Fomos até a porta que, depois de fechada, abria para um corredor do castelo onde nos separamos.

Em uma das escadarias que dava ao calabouço, provável lugar onde Pé estaria, criei um exame de insetos negros que fariam a varredura do castelo para mim. Não demorou muito até eu confirmar que estava indo na direção certa.
O calabouço parecia um labirinto de jaulas onde se via os principais inimigos do Príncipe, o que incluía alguns anjos. Muitos, na verdade. No entanto, só uma jaula tinha dois balrogs cujas chamas eram negras na frente. Adorando ter o anel das sombras de volta, ordenei que deixassem eu passar. Na sala uma anja nua de asas negras estuprava Pé com uma calda fálica. A prima de Papel estava presa nos pés e nas mãos respectivamente no chão e no teto. Ela agonizava de dor.
Desembainhei a espada de Bolo e coloquei a lâmina nas costas dela fazendo-a parar de se regozijar com aquilo.
– Solte-a. Agora. – sussurrei em seu ouvido, mas em vez de dor, a anja pareceu gostar daquilo.
A anja caída tirou as correntes de Pé que caiu sem forças. Ela parecia tá sofrendo aquilo por horas a fio.

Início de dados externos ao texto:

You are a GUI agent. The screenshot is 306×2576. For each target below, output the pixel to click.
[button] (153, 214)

– Prendam-na. – ordenei aos balrogs.
– Diria que era muita ousadia sua invadir o calabouço do Grande Príncipe da Alvorada, mas pelo visto você não é tão tolo assim. – disse enquanto eu vestia Pé.
– E nem tão puro. Divirtam-se. – disse arqueando as sobrancelhas para os dois balrogs que começaram a estuprar a anja ao mesmo tempo. Dessa vez os gritos dela não foram de prazer. – Você está bem? – perguntei levando a garota abatida para fora daquele lugar.

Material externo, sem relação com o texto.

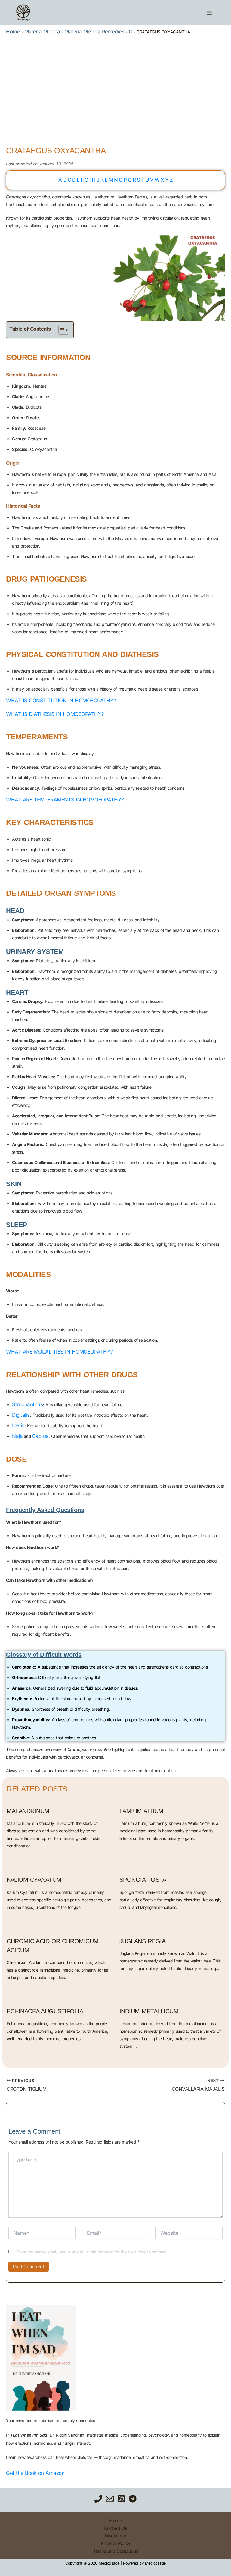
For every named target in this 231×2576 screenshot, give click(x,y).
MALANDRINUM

– Por favor, me tire daqui. – disse fazendo eco aos outros presos que colocavam suas mãos para fora como náufragos procurando por uma boia.
– Por que acha que estou aqui?


A viagem até a montanha foi longa e cansativa, principalmente por ser feita no lombo do Jegue e na companhia de mortos que não sabíamos se eram confiáveis. Mas minha surpresa não foi uma flechada inesperada ou um ataque arquitetado com o próprio Jegue, mas uma morta-viva bem conhecida.




– Papel.
– Maçã? O… o que faz aqui?
– Bem, eu fui morta e como todos os mortos foram ressuscitados, eu estou aqui.
– Não te vi na batalha.
– Eu sei. Mas eu te vi. Vocês dois. – disse apontando também para minha prima.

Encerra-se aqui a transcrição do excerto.